I recommend its review of the new OECD peer review reports. As TJN notes:

The linchpin of effective information exchange, of course -- the number of pieces of information actually exchanged -- is notably absent in this report (to get an idea of the appalling ratio see table 1, page 12 and table 2, page 15 of our recent briefing paper on automatic information exchange).

Will this kind of relevant information be contained in the second phase report? Until we see numbers of the pieces of information requested and exchanged, sorted according to the origin of the requests, and also as shares of total business activity with the respective jurisdiction, these assessments will look more like exercises in Ignoring The Elephant.

No surprise there then.

The link to a video on the US tax cuts for the wealthy is great. Pity I can’t seem to embed it here, but watch it all the same. It’s an attack on anarcho-capitalism, again.

Then there's a piece that asks:

How and why did Britain come to be such a dominant player in tax havenry? Did it arise from government policy, or was it driven more by private sector players striving to shake off the shackles of regulation imposed by Bretton Woods? And how did the various Whitehall departments react to the emergence of this tax haven empire during the crucial period of the 1960s and 70s as it suddenly mushroomed in scale?

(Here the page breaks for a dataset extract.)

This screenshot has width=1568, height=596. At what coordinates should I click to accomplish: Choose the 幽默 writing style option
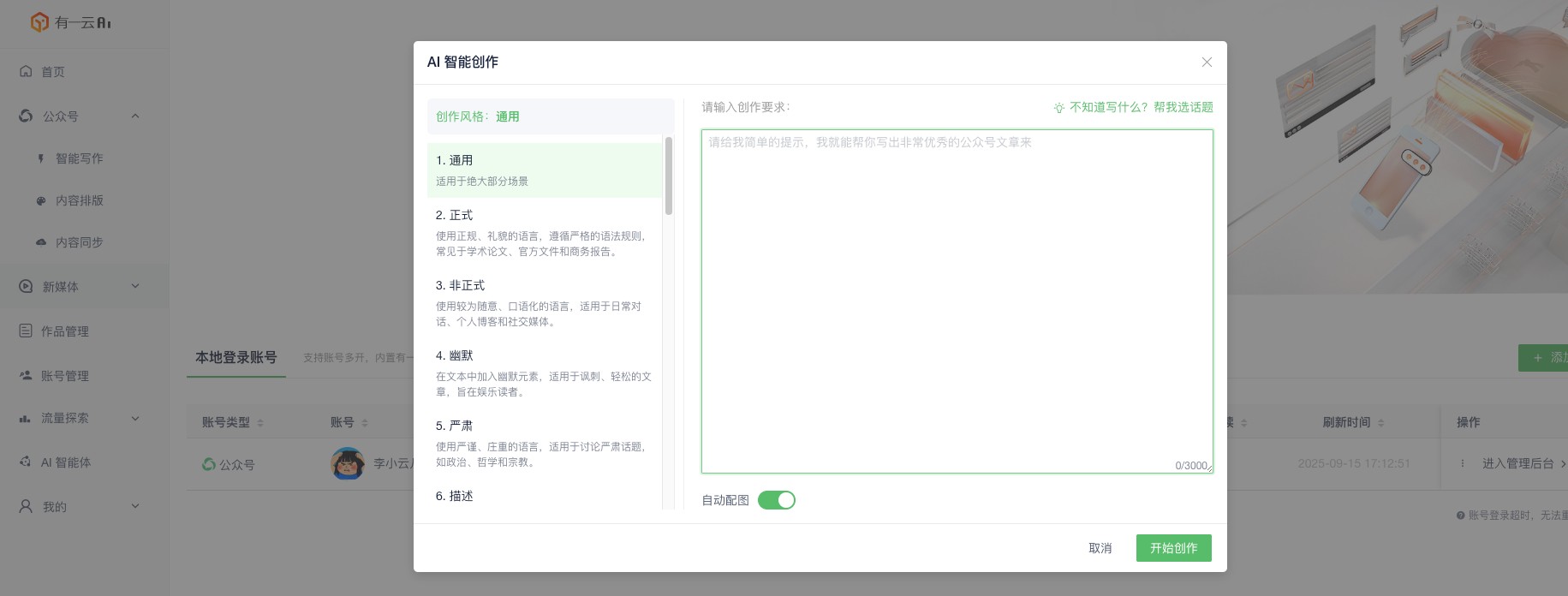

In 2009 a TJN research team visited the Bank of England and national archives to explore files released under the 30 year rule. What we discovered was an astonishing inter-departmental battle of ideas, with Inland Revenue on one side fighting to prevent rupturing revenues, and the Bank of England and Ministry for Overseas Development on the other, both supporting tax havenry. The research team, consisting of Paul Sagar, John Christensen and Nicholas Shaxson, has written up its initial findings in a paper which it gave at a conference at Loughborough University this week.

The paper's abstract is shown below. You can download the presentation we used at Loughborough here.

This is a key issue — which the UK likes to ignore. And TJN is tackling it.

Which highlights the importance of the work it does.